Reputation: 452
I'm creating a program where I'm using the GPU to do computations (via fragment shaders) and need to store signed values inside textures.
My texture is initialized with GL_FLOAT, like so:
glTexImage2D(GL_TEXTURE_2D, 0, GL_RGBA, width, height, 0, GL_RGBA, GL_FLOAT, nullptr);
And from what I understand about opengl, individual texels must be in the range [0,1] when GL_FLOAT is used (when I experimented with glClear, my values would be clipped to this range). So what I've been doing so far is scaling my values down to the range [-1,1] based on their actual range, then converting that to [0,1] before writing it back to the texture. The next shader that needs to work with the data reads the texel value and moves it to [-1,1] before continuing and so on...
My question is, is this the right way to deal with negative values? I'm pretty sure the repeated conversions are causing fp errors to accumulate which obviously isn't good for accuracy.
Thank you
Upvotes: 2
Views: 1654
Reputation: 5797
See also: Difference between format and internalformat
The internal format (third parameter of glTexImage2D
) decides how the GPU stores and interprets those values, not the type parameter of glTexImage2D
(second-to-last parameter). That parameter decides how the driver should interpret your client/host-side memory when uploading to the texture, which you currently don't use by using nullptr
.
You could use the signed 8-bit GL_RGBA8_SNORM
or the 16-bit floating point GL_RGBA16F
or 32-bit floating-point GL_RGBA32F
sized internal format for the texture.
Generally, you should always use a sized internal format to be explicit about what you want and get.

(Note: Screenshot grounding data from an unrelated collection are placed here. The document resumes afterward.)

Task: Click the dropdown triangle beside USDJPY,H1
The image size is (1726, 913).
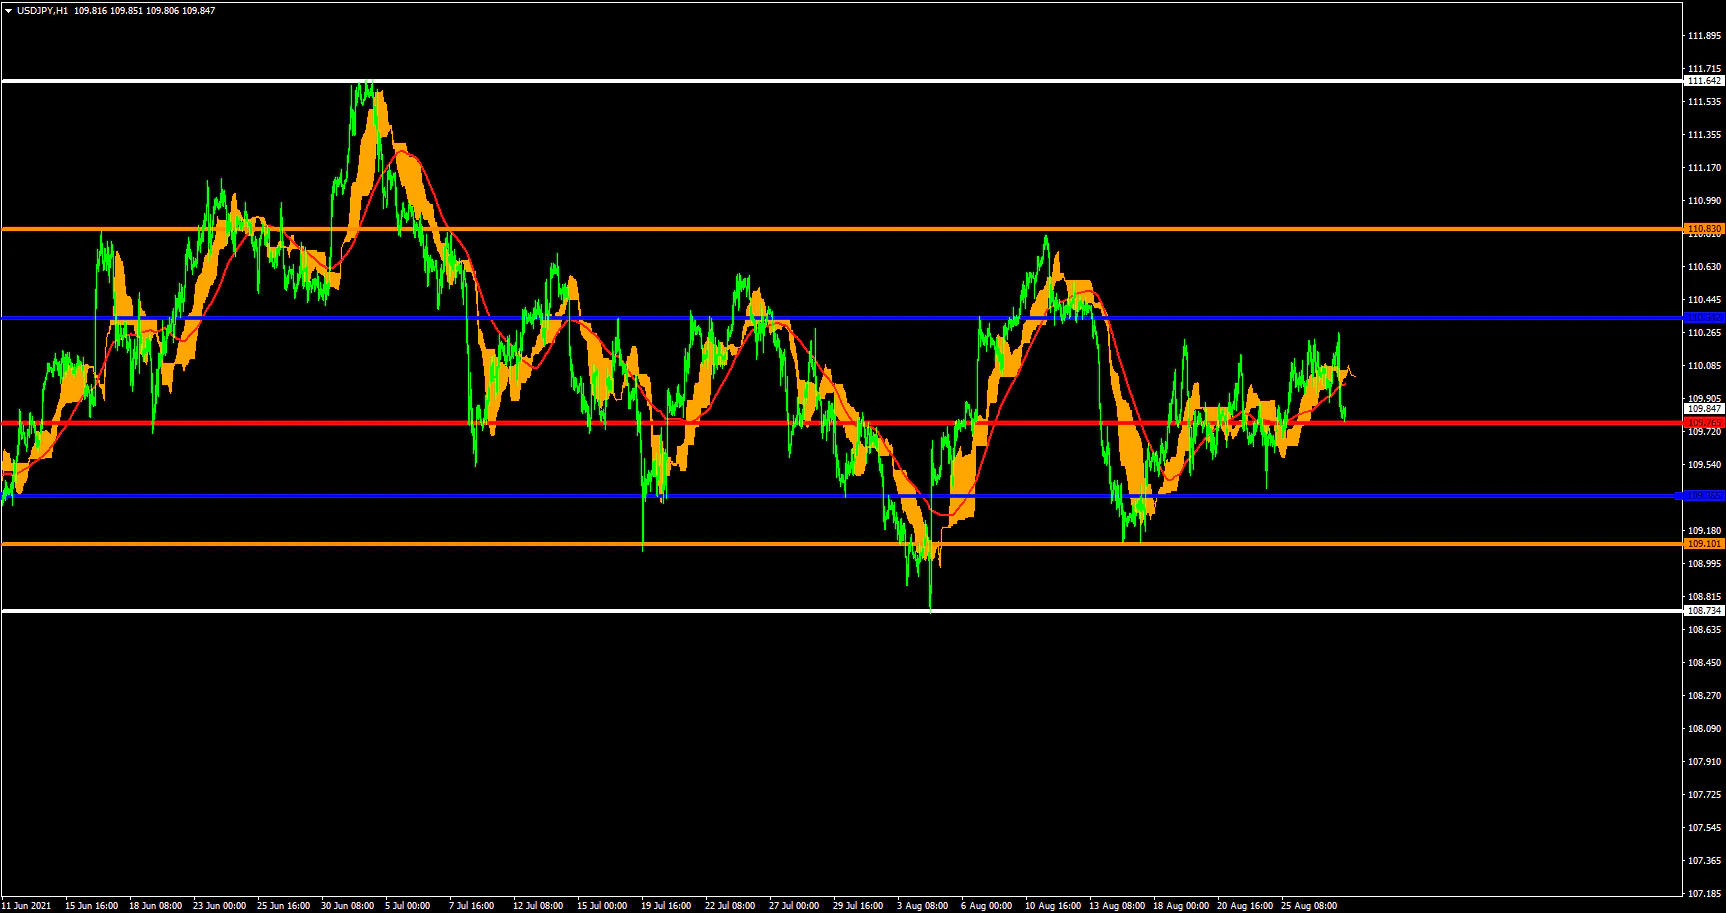Action: (8, 11)
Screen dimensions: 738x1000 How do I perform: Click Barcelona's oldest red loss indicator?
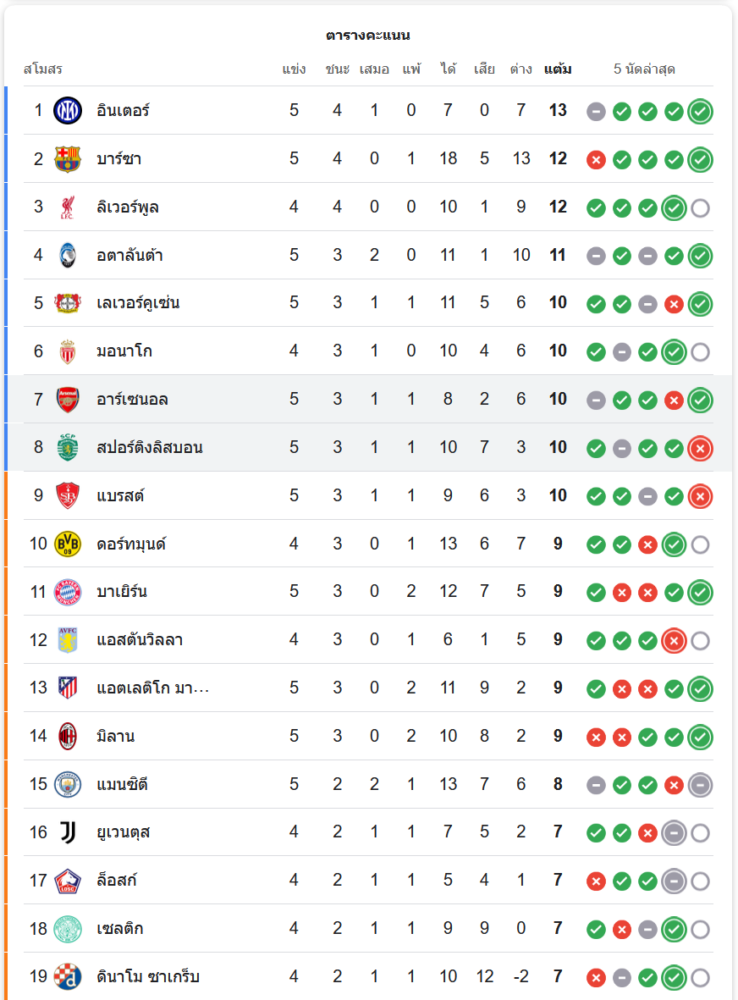tap(596, 159)
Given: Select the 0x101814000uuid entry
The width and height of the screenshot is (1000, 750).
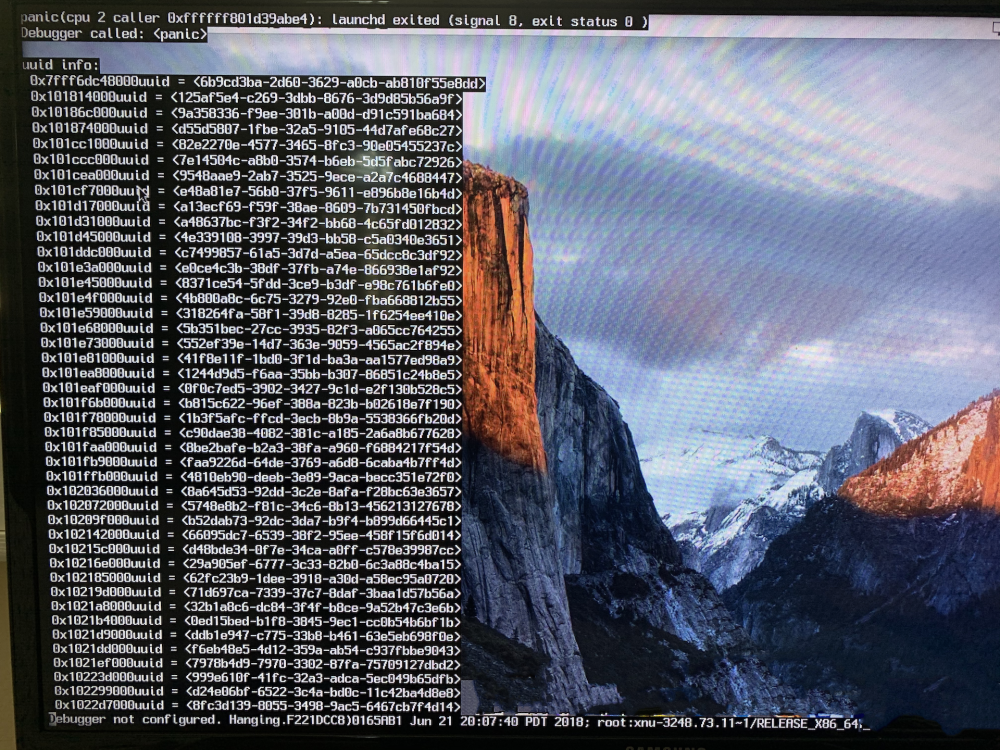Looking at the screenshot, I should point(246,98).
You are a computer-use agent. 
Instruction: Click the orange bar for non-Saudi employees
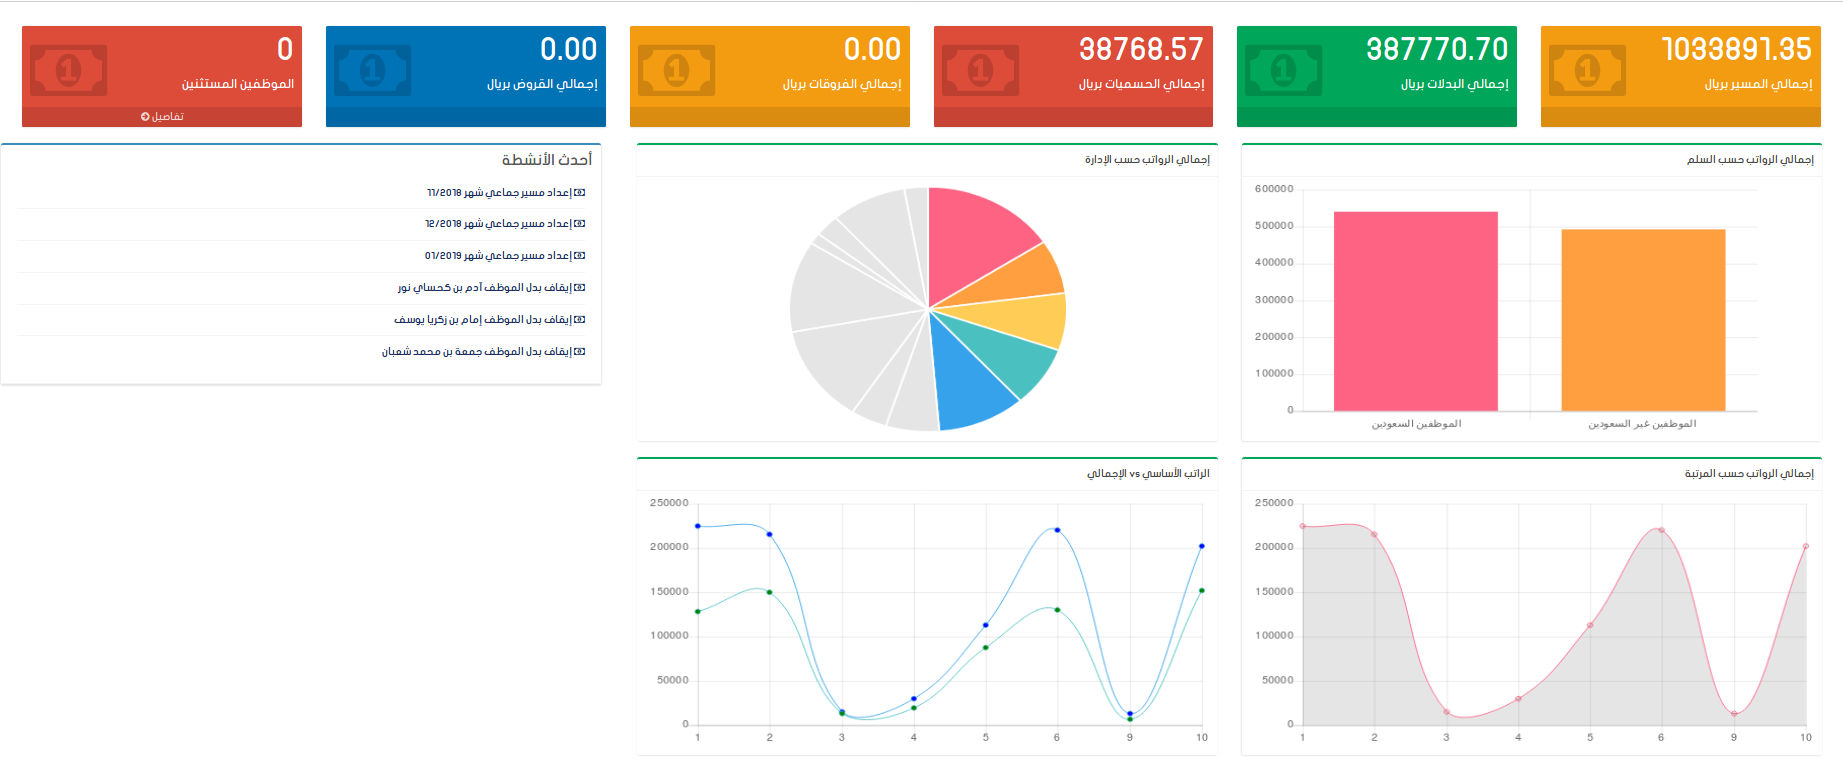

See the table on: https://www.khronos.org/registry/OpenGL-Refpages/gl4/html/glTexImage2D.xhtml
So, if you only need 8-bit resolution, and values in the range [-1, 1], then you can use:
glTexImage2D(GL_TEXTURE_2D, 0, GL_RGBA8_SNORM, width, height, 0, GL_RGBA, GL_UNSIGNED_BYTE, nullptr);
The second-to-last argument is actually irrelevant, because we are not uploading any texel data to the texture.